▶ _Required action_
Print the listing in full, exactly as it stands.

▶ _Records_

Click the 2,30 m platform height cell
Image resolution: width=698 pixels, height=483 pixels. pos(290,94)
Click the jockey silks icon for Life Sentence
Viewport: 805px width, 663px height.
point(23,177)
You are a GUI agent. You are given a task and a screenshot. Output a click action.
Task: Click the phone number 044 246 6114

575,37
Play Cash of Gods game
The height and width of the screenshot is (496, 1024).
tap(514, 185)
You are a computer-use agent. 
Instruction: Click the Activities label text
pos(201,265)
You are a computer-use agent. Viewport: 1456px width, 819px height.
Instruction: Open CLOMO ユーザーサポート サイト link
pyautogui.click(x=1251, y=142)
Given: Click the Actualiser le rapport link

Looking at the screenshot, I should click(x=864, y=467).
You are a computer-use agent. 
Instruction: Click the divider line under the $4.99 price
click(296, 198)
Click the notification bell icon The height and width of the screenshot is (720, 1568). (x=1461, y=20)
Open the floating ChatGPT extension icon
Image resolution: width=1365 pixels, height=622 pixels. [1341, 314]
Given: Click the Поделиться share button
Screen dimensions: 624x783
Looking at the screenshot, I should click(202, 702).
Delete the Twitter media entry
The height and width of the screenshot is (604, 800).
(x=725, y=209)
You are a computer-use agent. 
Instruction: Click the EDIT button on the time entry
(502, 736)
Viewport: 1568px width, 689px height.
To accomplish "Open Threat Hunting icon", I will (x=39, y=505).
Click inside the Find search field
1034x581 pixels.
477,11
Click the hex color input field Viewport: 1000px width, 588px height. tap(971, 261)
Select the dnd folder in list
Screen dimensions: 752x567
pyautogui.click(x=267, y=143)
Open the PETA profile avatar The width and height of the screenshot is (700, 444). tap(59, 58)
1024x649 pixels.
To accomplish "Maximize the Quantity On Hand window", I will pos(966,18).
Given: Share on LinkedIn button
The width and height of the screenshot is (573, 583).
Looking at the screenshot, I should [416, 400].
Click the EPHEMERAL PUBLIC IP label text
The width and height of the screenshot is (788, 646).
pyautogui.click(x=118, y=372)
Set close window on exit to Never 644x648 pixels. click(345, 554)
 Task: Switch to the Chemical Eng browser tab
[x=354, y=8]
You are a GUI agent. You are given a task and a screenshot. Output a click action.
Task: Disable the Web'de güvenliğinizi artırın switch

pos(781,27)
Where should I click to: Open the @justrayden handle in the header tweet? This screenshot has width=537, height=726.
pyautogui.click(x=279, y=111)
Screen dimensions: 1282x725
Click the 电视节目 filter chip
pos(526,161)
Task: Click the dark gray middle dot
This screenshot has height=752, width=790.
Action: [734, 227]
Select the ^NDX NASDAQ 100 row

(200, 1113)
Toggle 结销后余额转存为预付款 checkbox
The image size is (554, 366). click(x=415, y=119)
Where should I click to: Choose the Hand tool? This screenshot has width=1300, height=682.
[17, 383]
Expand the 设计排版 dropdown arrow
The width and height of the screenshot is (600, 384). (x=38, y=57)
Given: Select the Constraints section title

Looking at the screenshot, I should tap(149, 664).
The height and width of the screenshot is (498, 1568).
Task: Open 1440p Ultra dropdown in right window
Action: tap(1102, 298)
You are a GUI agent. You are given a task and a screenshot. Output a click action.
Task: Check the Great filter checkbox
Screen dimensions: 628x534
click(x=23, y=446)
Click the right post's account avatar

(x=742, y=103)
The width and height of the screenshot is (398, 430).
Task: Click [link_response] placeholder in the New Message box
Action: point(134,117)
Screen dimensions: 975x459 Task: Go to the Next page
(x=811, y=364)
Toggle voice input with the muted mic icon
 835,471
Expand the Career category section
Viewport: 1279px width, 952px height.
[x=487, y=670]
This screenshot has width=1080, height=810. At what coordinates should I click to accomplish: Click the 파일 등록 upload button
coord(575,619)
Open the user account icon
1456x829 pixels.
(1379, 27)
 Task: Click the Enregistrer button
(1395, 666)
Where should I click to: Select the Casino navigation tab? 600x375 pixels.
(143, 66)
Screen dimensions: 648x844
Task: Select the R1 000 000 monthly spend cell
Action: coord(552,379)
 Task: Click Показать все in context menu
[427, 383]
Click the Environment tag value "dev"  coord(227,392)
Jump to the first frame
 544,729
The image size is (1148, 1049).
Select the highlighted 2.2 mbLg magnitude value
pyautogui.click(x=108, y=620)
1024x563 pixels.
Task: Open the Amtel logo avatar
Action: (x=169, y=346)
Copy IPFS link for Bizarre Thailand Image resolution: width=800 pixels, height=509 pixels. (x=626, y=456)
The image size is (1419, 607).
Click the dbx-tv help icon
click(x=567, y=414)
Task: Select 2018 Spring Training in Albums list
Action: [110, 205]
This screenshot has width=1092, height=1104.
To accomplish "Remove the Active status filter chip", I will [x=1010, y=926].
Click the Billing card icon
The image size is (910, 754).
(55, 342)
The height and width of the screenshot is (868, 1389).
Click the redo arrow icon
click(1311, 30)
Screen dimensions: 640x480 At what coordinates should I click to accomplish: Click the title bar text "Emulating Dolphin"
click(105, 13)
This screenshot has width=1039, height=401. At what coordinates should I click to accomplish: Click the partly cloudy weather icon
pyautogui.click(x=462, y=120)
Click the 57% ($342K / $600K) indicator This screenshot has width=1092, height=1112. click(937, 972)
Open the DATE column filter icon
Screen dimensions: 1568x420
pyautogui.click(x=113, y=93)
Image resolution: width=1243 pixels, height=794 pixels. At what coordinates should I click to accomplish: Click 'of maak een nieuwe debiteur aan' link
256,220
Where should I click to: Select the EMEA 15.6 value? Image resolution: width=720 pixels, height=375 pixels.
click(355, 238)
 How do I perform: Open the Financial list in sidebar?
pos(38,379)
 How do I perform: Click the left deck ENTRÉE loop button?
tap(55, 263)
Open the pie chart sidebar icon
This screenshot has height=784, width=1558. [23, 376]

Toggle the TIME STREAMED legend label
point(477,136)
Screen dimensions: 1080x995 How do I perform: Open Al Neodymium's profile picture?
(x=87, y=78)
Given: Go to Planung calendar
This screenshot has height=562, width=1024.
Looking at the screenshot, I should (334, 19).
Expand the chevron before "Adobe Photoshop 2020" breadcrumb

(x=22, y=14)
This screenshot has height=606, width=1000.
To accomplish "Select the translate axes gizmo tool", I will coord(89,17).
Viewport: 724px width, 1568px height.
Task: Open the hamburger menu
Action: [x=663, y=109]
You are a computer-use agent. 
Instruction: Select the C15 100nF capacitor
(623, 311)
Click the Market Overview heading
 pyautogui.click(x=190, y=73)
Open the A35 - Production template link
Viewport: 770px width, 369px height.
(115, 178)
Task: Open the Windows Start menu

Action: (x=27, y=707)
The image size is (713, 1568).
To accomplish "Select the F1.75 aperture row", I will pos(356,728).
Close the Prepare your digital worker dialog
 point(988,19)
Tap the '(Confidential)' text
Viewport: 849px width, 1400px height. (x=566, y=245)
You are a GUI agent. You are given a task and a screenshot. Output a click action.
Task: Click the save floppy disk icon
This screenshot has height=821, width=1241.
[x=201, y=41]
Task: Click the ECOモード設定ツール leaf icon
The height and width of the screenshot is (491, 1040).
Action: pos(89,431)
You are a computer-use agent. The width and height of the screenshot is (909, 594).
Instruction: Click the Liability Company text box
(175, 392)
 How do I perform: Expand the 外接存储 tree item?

▶ _Answer below_
Click the 2,30 m platform height cell
Image resolution: width=698 pixels, height=483 pixels. pos(290,94)
Click the jockey silks icon for Life Sentence
Viewport: 805px width, 663px height.
point(23,177)
You are a GUI agent. You are given a task and a screenshot. Output a click action.
Task: Click the phone number 044 246 6114

575,37
Play Cash of Gods game
The height and width of the screenshot is (496, 1024).
tap(514, 185)
You are a computer-use agent. 
Instruction: Click the Activities label text
pos(201,265)
You are a computer-use agent. Viewport: 1456px width, 819px height.
Instruction: Open CLOMO ユーザーサポート サイト link
pyautogui.click(x=1251, y=142)
Given: Click the Actualiser le rapport link

Looking at the screenshot, I should click(x=864, y=467).
You are a computer-use agent. 
Instruction: Click the divider line under the $4.99 price
click(296, 198)
Click the notification bell icon The height and width of the screenshot is (720, 1568). (x=1461, y=20)
Open the floating ChatGPT extension icon
Image resolution: width=1365 pixels, height=622 pixels. [1341, 314]
Given: Click the Поделиться share button
Screen dimensions: 624x783
Looking at the screenshot, I should click(202, 702).
Delete the Twitter media entry
The height and width of the screenshot is (604, 800).
(x=725, y=209)
You are a computer-use agent. 
Instruction: Click the EDIT button on the time entry
(502, 736)
Viewport: 1568px width, 689px height.
To accomplish "Open Threat Hunting icon", I will (x=39, y=505).
Click inside the Find search field
1034x581 pixels.
477,11
Click the hex color input field Viewport: 1000px width, 588px height. tap(971, 261)
Select the dnd folder in list
Screen dimensions: 752x567
pyautogui.click(x=267, y=143)
Open the PETA profile avatar The width and height of the screenshot is (700, 444). tap(59, 58)
1024x649 pixels.
To accomplish "Maximize the Quantity On Hand window", I will pos(966,18).
Given: Share on LinkedIn button
The width and height of the screenshot is (573, 583).
Looking at the screenshot, I should [416, 400].
Click the EPHEMERAL PUBLIC IP label text
The width and height of the screenshot is (788, 646).
pyautogui.click(x=118, y=372)
Set close window on exit to Never 644x648 pixels. click(345, 554)
 Task: Switch to the Chemical Eng browser tab
[x=354, y=8]
You are a GUI agent. You are given a task and a screenshot. Output a click action.
Task: Disable the Web'de güvenliğinizi artırın switch

pos(781,27)
Where should I click to: Open the @justrayden handle in the header tweet? This screenshot has width=537, height=726.
pyautogui.click(x=279, y=111)
Screen dimensions: 1282x725
Click the 电视节目 filter chip
pos(526,161)
Task: Click the dark gray middle dot
This screenshot has height=752, width=790.
Action: [734, 227]
Select the ^NDX NASDAQ 100 row

(200, 1113)
Toggle 结销后余额转存为预付款 checkbox
The image size is (554, 366). click(x=415, y=119)
Where should I click to: Choose the Hand tool? This screenshot has width=1300, height=682.
[17, 383]
Expand the 设计排版 dropdown arrow
The width and height of the screenshot is (600, 384). (x=38, y=57)
Given: Select the Constraints section title

Looking at the screenshot, I should tap(149, 664).
The height and width of the screenshot is (498, 1568).
Task: Open 1440p Ultra dropdown in right window
Action: tap(1102, 298)
You are a GUI agent. You are given a task and a screenshot. Output a click action.
Task: Check the Great filter checkbox
Screen dimensions: 628x534
click(x=23, y=446)
Click the right post's account avatar

(x=742, y=103)
The width and height of the screenshot is (398, 430).
Task: Click [link_response] placeholder in the New Message box
Action: point(134,117)
Screen dimensions: 975x459 Task: Go to the Next page
(x=811, y=364)
Toggle voice input with the muted mic icon
 835,471
Expand the Career category section
Viewport: 1279px width, 952px height.
[x=487, y=670]
This screenshot has width=1080, height=810. At what coordinates should I click to accomplish: Click the 파일 등록 upload button
coord(575,619)
Open the user account icon
1456x829 pixels.
(1379, 27)
 Task: Click the Enregistrer button
(1395, 666)
Where should I click to: Select the Casino navigation tab? 600x375 pixels.
(143, 66)
Screen dimensions: 648x844
Task: Select the R1 000 000 monthly spend cell
Action: coord(552,379)
 Task: Click Показать все in context menu
[427, 383]
Click the Environment tag value "dev"  coord(227,392)
Jump to the first frame
 544,729
The image size is (1148, 1049).
Select the highlighted 2.2 mbLg magnitude value
pyautogui.click(x=108, y=620)
1024x563 pixels.
Task: Open the Amtel logo avatar
Action: (x=169, y=346)
Copy IPFS link for Bizarre Thailand Image resolution: width=800 pixels, height=509 pixels. (x=626, y=456)
The image size is (1419, 607).
Click the dbx-tv help icon
click(x=567, y=414)
Task: Select 2018 Spring Training in Albums list
Action: [110, 205]
This screenshot has width=1092, height=1104.
To accomplish "Remove the Active status filter chip", I will [x=1010, y=926].
Click the Billing card icon
The image size is (910, 754).
(55, 342)
The height and width of the screenshot is (868, 1389).
Click the redo arrow icon
click(1311, 30)
Screen dimensions: 640x480 At what coordinates should I click to accomplish: Click the title bar text "Emulating Dolphin"
click(105, 13)
This screenshot has width=1039, height=401. At what coordinates should I click to accomplish: Click the partly cloudy weather icon
pyautogui.click(x=462, y=120)
Click the 57% ($342K / $600K) indicator This screenshot has width=1092, height=1112. click(937, 972)
Open the DATE column filter icon
Screen dimensions: 1568x420
pyautogui.click(x=113, y=93)
Image resolution: width=1243 pixels, height=794 pixels. At what coordinates should I click to accomplish: Click 'of maak een nieuwe debiteur aan' link
256,220
Where should I click to: Select the EMEA 15.6 value? Image resolution: width=720 pixels, height=375 pixels.
click(355, 238)
 How do I perform: Open the Financial list in sidebar?
pos(38,379)
 How do I perform: Click the left deck ENTRÉE loop button?
tap(55, 263)
Open the pie chart sidebar icon
This screenshot has height=784, width=1558. [23, 376]

Toggle the TIME STREAMED legend label
point(477,136)
Screen dimensions: 1080x995 How do I perform: Open Al Neodymium's profile picture?
(x=87, y=78)
Given: Go to Planung calendar
This screenshot has height=562, width=1024.
Looking at the screenshot, I should (334, 19).
Expand the chevron before "Adobe Photoshop 2020" breadcrumb

(x=22, y=14)
This screenshot has height=606, width=1000.
To accomplish "Select the translate axes gizmo tool", I will coord(89,17).
Viewport: 724px width, 1568px height.
Task: Open the hamburger menu
Action: [x=663, y=109]
You are a computer-use agent. 
Instruction: Select the C15 100nF capacitor
(623, 311)
Click the Market Overview heading
 pyautogui.click(x=190, y=73)
Open the A35 - Production template link
Viewport: 770px width, 369px height.
(115, 178)
Task: Open the Windows Start menu

Action: (x=27, y=707)
The image size is (713, 1568).
To accomplish "Select the F1.75 aperture row", I will pos(356,728).
Close the Prepare your digital worker dialog
 point(988,19)
Tap the '(Confidential)' text
Viewport: 849px width, 1400px height. (x=566, y=245)
You are a GUI agent. You are given a task and a screenshot. Output a click action.
Task: Click the save floppy disk icon
This screenshot has height=821, width=1241.
[x=201, y=41]
Task: Click the ECOモード設定ツール leaf icon
The height and width of the screenshot is (491, 1040).
Action: pos(89,431)
You are a computer-use agent. The width and height of the screenshot is (909, 594).
Instruction: Click the Liability Company text box
(175, 392)
 How do I perform: Expand the 外接存储 tree item?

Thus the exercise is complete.